I would certainly not be in favor of seeing the requirements drop. (If we want to perform the experiments, let us look at other countries versus our own, or charter schools like KIP schools versus our public ones). I am not sure how one could argue that there would be any pros to shorter school days or less requirements. (It would be like arguing that we should see what the 'pros and cons' are to shortening overnight hospital procedures to outpatient procedures in the hopes that the latter offer better medical care.)
I would certainly not be in favor of seeing the requirements drop.
ReplyDeleteDo you think that we need to increase the requirements, or are we just at a sweet spot of a requirements level that you wouldn't want to change?
My experience with education is that, as important as it is, people seem to forget a good portion of what they've learned throughout school, and at least some time is (productively) spent reinforcing old information. While I'd really like to see the performance requirements be more consistent and more stringent, I'm skeptical that we could get much improvement out of increasing the "commitment" requirements, e.g. more hours per day. I know it's not a perfect metaphor, but a lot of language-learning CDs stress the importance of taking breaks or only doing one lesson per day. Aren't there some tradeoffs involved?
You're probably right that private schools would be the best place to try something like that, but whatever has been tried I wasn't aware of.
David,
ReplyDeleteThat is an interesting point. As far as I am aware, other developed countries have just as difficult schools as we do (generally tougher), and are not having to contemplate watering them down. Chinese, Japanese, British, Austrailian students are meeting demands similar to ours just fine.

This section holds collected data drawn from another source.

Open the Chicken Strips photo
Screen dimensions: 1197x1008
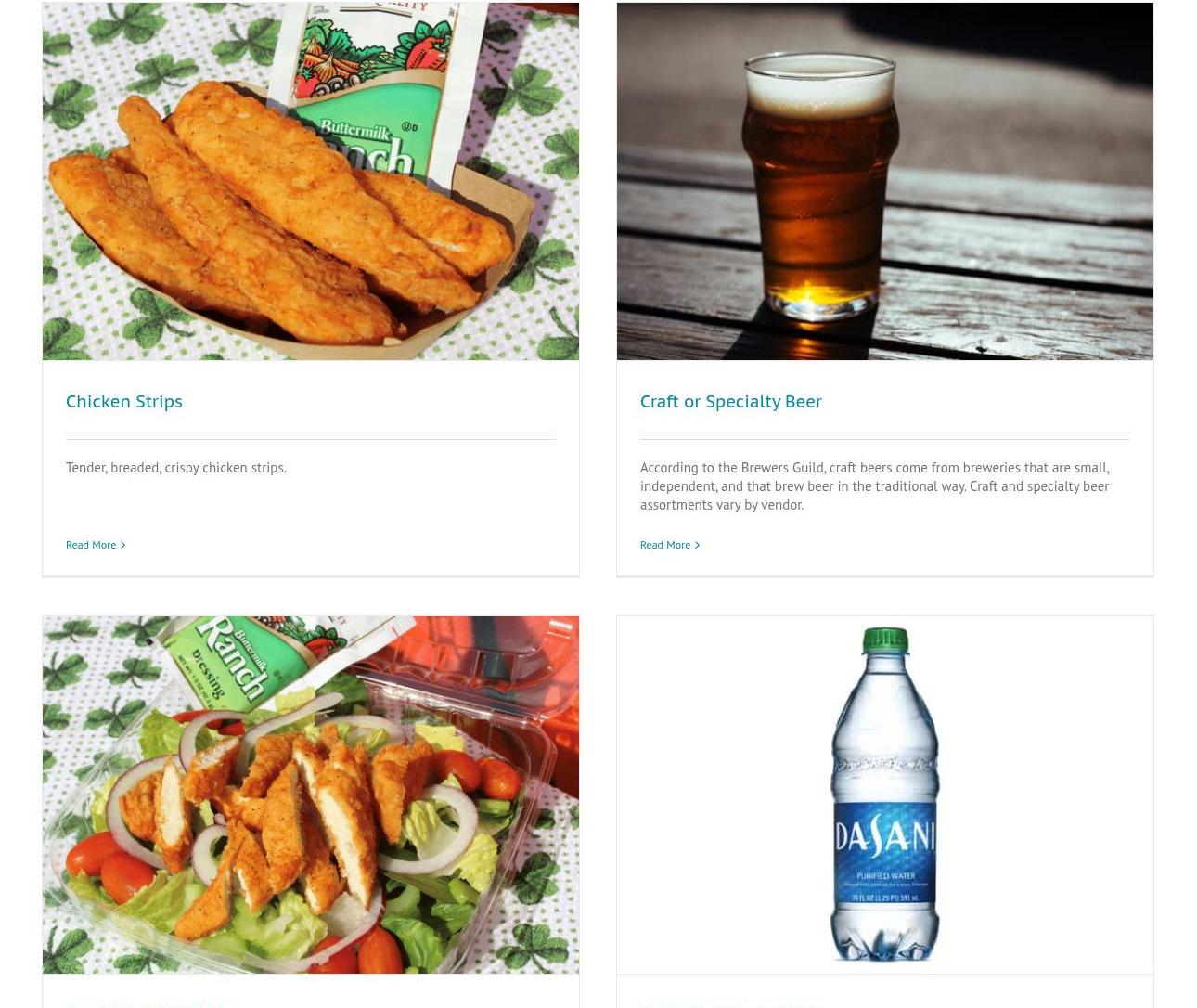311,181
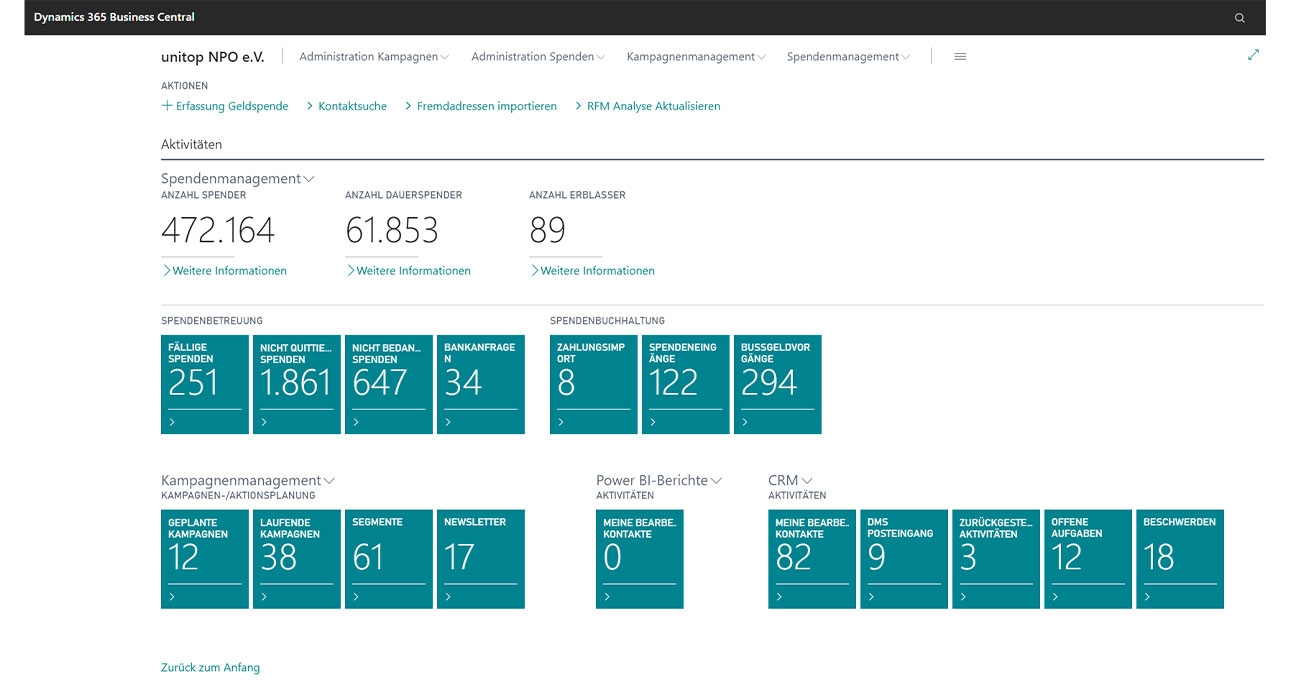This screenshot has width=1290, height=690.
Task: Click the drill-down arrow on Zahlungsimport tile
Action: click(558, 422)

Actually, a key complaint that the Brits have about the way we roll is that we don't expect nearly enough of our students. Obviously, if you expect too much, students burn out. but expect too little and as I suspect has happened in our case, students get lazy. As you know, there is more than one rationale for students not remembering what they learned.
Now, I do think that we should adjust the scope of our curriculum, and teach fewer topics with more intensity (like the Brits). I don't see that as lowering standards, but only ensuring that more time is spent per unit (with fewer units).
Is there a trade-off? Yes. The more we expect people to be exposed to, the less they will remember. But is the purpose of school solely to teach students things they will recall later? Not as I see it. I see that the very act of making students learn shapes their minds to know how to learn. Whether they remember algebra is not as relevant to me as the fact that they had to go through the process of learning abstract math.